§ Task prompt: Retype the listing from the line containing "Given: Choose Оплата" through its final line, both included, and leave the pictures out of your copy.

§ Given data:
— START —

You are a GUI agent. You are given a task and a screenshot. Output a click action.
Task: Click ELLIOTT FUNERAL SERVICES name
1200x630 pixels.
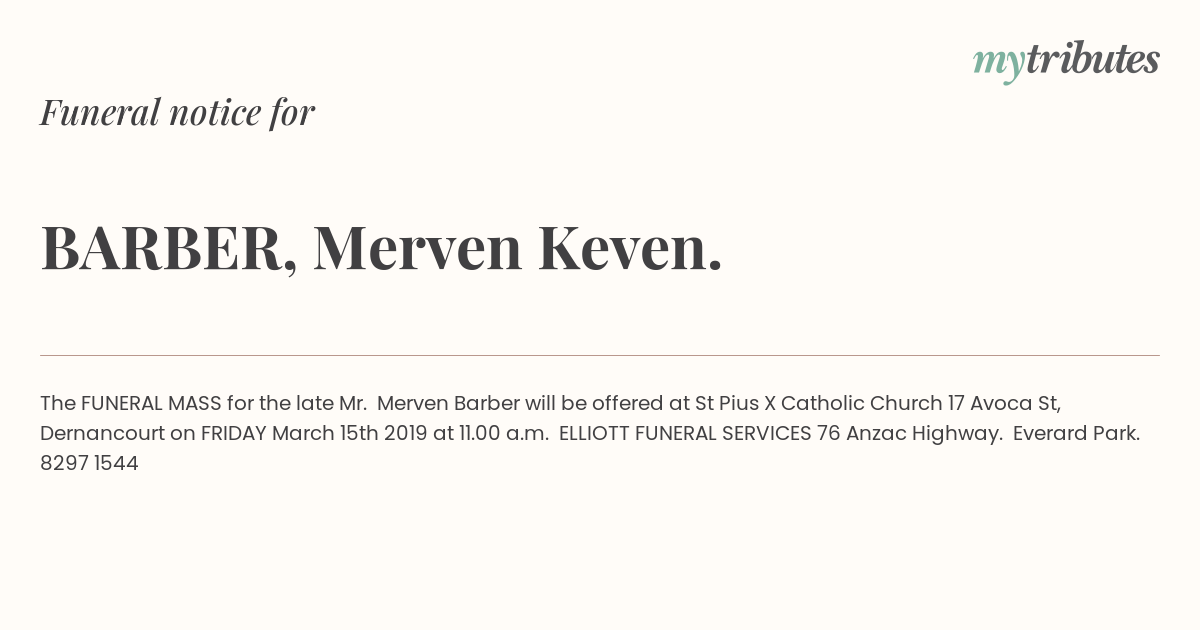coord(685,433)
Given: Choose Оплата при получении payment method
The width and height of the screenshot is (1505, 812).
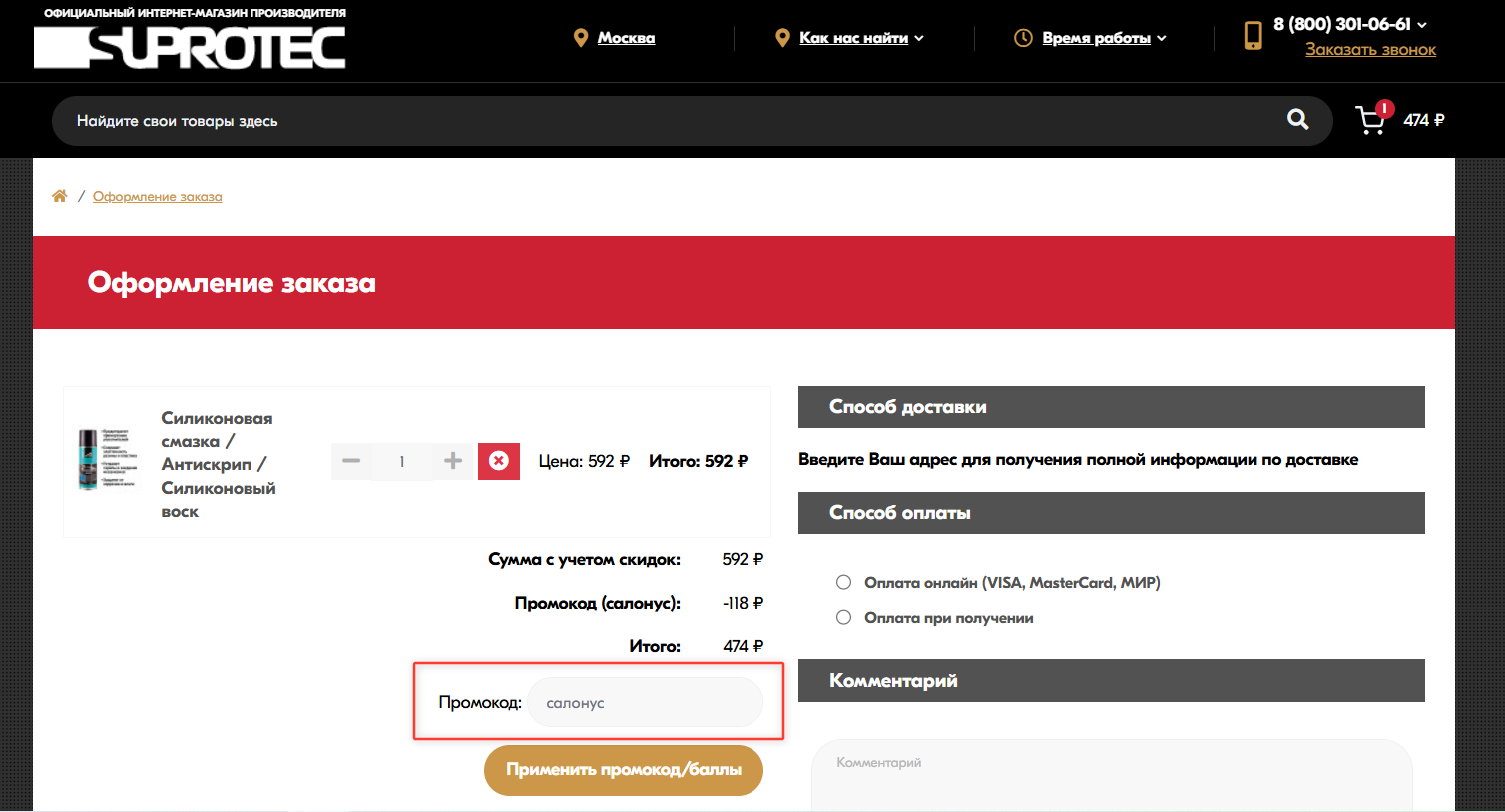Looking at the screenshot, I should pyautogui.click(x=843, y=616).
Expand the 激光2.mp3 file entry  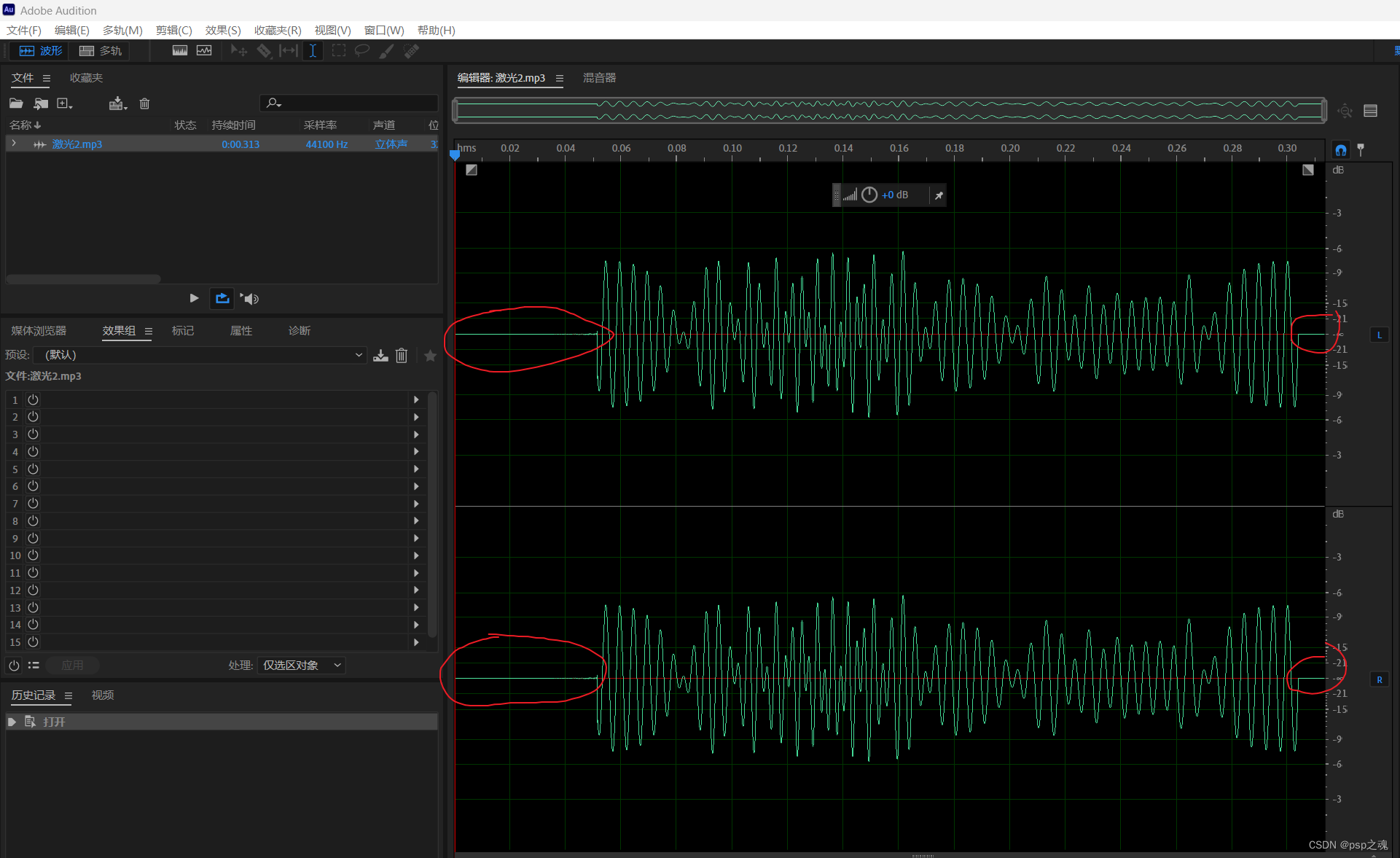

— END —

§ Answer to this problem:
Given: Choose Оплата при получении payment method
The width and height of the screenshot is (1505, 812).
Looking at the screenshot, I should pyautogui.click(x=843, y=616).
Expand the 激光2.mp3 file entry  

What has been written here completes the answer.